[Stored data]
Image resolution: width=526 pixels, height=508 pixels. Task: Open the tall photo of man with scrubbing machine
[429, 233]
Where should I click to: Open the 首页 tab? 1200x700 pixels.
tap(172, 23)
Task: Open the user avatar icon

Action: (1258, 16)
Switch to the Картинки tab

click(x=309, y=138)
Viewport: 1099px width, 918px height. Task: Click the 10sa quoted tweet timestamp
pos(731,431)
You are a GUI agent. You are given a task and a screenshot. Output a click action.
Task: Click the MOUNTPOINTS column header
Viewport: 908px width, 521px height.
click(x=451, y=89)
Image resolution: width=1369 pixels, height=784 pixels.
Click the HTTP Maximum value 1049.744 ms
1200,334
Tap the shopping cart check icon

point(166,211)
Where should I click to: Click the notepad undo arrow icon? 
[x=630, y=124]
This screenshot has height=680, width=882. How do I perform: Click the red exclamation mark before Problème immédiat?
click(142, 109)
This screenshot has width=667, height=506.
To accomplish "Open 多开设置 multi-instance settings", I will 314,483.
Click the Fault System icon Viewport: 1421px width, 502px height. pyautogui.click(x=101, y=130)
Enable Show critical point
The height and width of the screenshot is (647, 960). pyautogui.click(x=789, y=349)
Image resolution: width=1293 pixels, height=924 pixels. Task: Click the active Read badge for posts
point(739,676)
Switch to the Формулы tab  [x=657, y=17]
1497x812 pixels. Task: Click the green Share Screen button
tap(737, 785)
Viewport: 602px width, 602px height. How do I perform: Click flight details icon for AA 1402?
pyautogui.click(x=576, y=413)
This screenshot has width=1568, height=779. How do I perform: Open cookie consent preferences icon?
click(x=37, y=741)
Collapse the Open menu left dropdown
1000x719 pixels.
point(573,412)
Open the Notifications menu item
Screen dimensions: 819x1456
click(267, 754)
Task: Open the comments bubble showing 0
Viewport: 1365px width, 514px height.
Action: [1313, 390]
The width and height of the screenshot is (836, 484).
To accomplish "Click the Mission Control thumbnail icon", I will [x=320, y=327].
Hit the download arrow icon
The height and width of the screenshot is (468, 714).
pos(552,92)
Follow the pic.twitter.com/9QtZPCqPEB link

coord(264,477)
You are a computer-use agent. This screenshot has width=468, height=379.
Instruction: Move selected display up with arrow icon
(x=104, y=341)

• **WORK TO BE COMPLETED**
The line containing "1000x719 pixels." and all lines after it, through the end of the entries above, are to be returned exactly and alone.

• **RESPONSE FOR THIS EXERCISE**
1000x719 pixels.
point(573,412)
Open the Notifications menu item
Screen dimensions: 819x1456
click(267, 754)
Task: Open the comments bubble showing 0
Viewport: 1365px width, 514px height.
Action: [1313, 390]
The width and height of the screenshot is (836, 484).
To accomplish "Click the Mission Control thumbnail icon", I will [x=320, y=327].
Hit the download arrow icon
The height and width of the screenshot is (468, 714).
pos(552,92)
Follow the pic.twitter.com/9QtZPCqPEB link

coord(264,477)
You are a computer-use agent. This screenshot has width=468, height=379.
Instruction: Move selected display up with arrow icon
(x=104, y=341)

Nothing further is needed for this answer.